**Text**

Court 17 | 4:30 p.m.

Danielle Collins, unseeded at this year’s U.S. Open, started 2019 with a breakout. She reached the semifinals at the Australian Open, but had a hard time following that success, reaching only the second round at the 2019 U.S. Open. At the beginning of 2020, she rebounded, beating Elina Svitolina, Sofia Kenin and Belinda Bencic during the Australian swing of the WTA season. Collins’s aggressive style is suited to the faster hardcourts, and her powerful baseline game transitions well to the net.

Her opponent, Anett Kontaveit, is built in a similar vein. Kontaveit became the first Estonian, male or female, to reach a Grand Slam quarterfinal at this year’s Australian Open. Kontaveit, seeded No. 14, will be looking to replicate that success on a similar hardcourt surface in Flushing Meadows. Kontaveit’s main weapon, an incredibly varied serve, is particularly effective in forcing weak returns, which could make it difficult for Collins to establish her groundstrokes when returning.

Louis Armstrong Stadium | 1 p.m.

In his short career, Shapovalov, the No. 12 seed, has not been knocked out of the U.S. Open before the third round. Shapovalov, 21, possesses one of the best one-handed backhands in the game, with incredible shotmaking ability and power.

**Set problem A**
Answer each question using the tennis preview:
(i) Which three players did Collins beat during the Australian swing at the beginning of 2020?
(ii) What is Kontaveit's seeding?
(iii) How old is Shapovalov?
**Set problem B**
List every tennis player named in the tennis preview.
**Set problem C**
Write the next part of the tennis preview, starting after its final sentence.
The data after this point comes from a separate source and is unrelated to the tennis preview.

**Material**
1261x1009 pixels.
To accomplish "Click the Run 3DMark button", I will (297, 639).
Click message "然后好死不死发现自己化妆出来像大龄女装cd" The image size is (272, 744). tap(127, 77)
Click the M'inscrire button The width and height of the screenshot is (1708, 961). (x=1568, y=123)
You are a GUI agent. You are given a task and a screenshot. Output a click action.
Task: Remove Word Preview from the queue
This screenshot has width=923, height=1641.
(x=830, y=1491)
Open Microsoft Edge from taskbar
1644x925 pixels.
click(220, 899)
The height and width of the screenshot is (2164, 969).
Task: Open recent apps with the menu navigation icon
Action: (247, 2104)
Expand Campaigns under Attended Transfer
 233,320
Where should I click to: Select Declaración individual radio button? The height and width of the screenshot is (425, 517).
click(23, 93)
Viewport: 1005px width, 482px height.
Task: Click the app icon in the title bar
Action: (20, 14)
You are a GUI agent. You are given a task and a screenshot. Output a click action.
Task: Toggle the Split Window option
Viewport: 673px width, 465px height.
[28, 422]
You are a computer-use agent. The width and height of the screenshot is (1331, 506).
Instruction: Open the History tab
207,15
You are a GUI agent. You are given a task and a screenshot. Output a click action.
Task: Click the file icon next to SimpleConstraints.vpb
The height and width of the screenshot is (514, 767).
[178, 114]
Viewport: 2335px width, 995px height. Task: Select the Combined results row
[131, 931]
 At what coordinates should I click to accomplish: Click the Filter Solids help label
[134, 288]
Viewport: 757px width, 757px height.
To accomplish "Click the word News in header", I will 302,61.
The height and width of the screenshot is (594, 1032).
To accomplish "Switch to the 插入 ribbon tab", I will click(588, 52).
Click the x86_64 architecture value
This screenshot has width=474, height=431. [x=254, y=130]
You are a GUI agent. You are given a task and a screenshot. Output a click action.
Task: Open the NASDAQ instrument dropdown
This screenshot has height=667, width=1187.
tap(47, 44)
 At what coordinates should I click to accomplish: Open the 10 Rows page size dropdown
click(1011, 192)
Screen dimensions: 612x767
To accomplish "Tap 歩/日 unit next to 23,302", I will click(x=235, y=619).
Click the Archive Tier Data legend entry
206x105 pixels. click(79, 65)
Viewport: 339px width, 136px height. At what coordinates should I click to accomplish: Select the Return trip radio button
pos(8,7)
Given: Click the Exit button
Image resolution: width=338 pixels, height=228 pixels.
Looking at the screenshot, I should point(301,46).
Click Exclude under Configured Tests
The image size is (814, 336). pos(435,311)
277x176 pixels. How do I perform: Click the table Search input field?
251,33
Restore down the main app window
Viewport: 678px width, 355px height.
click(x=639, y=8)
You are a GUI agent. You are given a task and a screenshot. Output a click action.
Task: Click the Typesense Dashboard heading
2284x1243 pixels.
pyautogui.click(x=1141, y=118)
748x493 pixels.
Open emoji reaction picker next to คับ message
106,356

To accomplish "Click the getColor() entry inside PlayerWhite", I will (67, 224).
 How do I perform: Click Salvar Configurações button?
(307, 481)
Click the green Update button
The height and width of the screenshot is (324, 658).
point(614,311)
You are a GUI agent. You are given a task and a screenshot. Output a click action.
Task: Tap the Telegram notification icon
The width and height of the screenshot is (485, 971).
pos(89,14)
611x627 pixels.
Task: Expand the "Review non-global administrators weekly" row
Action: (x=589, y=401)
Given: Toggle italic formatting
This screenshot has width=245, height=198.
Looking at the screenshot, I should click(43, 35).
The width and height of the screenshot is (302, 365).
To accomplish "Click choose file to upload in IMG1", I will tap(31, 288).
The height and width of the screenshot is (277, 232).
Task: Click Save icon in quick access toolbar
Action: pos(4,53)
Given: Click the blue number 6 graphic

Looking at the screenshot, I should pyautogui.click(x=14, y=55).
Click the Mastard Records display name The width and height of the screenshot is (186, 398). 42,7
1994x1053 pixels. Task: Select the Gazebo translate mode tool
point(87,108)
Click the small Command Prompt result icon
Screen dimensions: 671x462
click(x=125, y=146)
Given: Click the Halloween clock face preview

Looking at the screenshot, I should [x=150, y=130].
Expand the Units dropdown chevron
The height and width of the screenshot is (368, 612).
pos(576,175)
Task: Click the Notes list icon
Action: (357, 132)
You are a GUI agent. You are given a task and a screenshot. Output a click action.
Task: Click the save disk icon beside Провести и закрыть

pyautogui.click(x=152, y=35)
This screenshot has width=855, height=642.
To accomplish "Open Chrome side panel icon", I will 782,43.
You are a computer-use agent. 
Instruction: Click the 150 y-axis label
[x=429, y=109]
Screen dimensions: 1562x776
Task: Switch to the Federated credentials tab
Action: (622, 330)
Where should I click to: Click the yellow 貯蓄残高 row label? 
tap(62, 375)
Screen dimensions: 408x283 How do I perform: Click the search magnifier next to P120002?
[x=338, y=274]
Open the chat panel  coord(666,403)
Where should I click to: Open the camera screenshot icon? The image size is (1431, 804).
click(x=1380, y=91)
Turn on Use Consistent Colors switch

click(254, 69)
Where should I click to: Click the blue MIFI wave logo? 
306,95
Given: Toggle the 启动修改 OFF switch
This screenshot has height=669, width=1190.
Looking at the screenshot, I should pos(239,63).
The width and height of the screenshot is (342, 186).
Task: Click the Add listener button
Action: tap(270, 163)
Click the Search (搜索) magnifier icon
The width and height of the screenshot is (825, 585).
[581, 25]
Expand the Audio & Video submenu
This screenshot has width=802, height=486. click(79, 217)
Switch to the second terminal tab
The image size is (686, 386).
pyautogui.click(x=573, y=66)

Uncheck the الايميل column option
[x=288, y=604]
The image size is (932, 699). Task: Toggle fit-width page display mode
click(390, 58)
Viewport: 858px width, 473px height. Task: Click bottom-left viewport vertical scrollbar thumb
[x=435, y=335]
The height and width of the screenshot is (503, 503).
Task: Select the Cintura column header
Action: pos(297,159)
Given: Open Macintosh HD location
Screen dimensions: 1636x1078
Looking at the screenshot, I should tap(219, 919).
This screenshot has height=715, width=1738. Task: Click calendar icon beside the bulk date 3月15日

**Exercise response A**
(i) Elina Svitolina, Sofia Kenin and Belinda Bencic
(ii) No. 14
(iii) 21

**Exercise response B**
Danielle Collins, Elina Svitolina, Sofia Kenin, Belinda Bencic, Anett Kontaveit, Shapovalov

**Exercise response C**
Korda, who received a wild card into the U.S. Open, is a promising young American player. He is the son of the Czech players Petr Korda, who won the Australian Open in 1998, and Regina Rajchrtova, who competed in the 1988 Olympics. In 2018, Sebastian Korda won the junior singles title at the Australian Open, but this U.S. Open will be his first appearance in the main draw of a Grand Slam event. The tall, thin player is deceptively quick, and will need to be on the top of his game if he is to challenge his opponent.

Louis Armstrong Stadium | 3 p.m.

Gauff, just 16, is remarkably mature both on and off the court. After a breakout year in 2019, she has shown no signs of slowing her seemingly inevitable ascent into the top echelons of the tennis world. At the Australian Open, she defeated the defending champion, Naomi Osaka, in the third round before losing to the eventual champion, Sofia Kenin, in the fourth. In this draw, she faces yet another seeded player in the first round.

Sevastova, seeded No. 31, reached the semifinals at the U.S. Open in 2018. Her game is comparable to Gauff’s. Sevastova does not have one shot with which to overpower her opponents; she seeks weaknesses in them and craftily constructs points to exploit those weaknesses.

Their match should be a master class in tactical thinking, angled shots and stalwart footwork — unless one player decides her way to win is to lean away from her own strengths to disrupt her opponent. Either player is capable of making that decision and grinding away, if need be.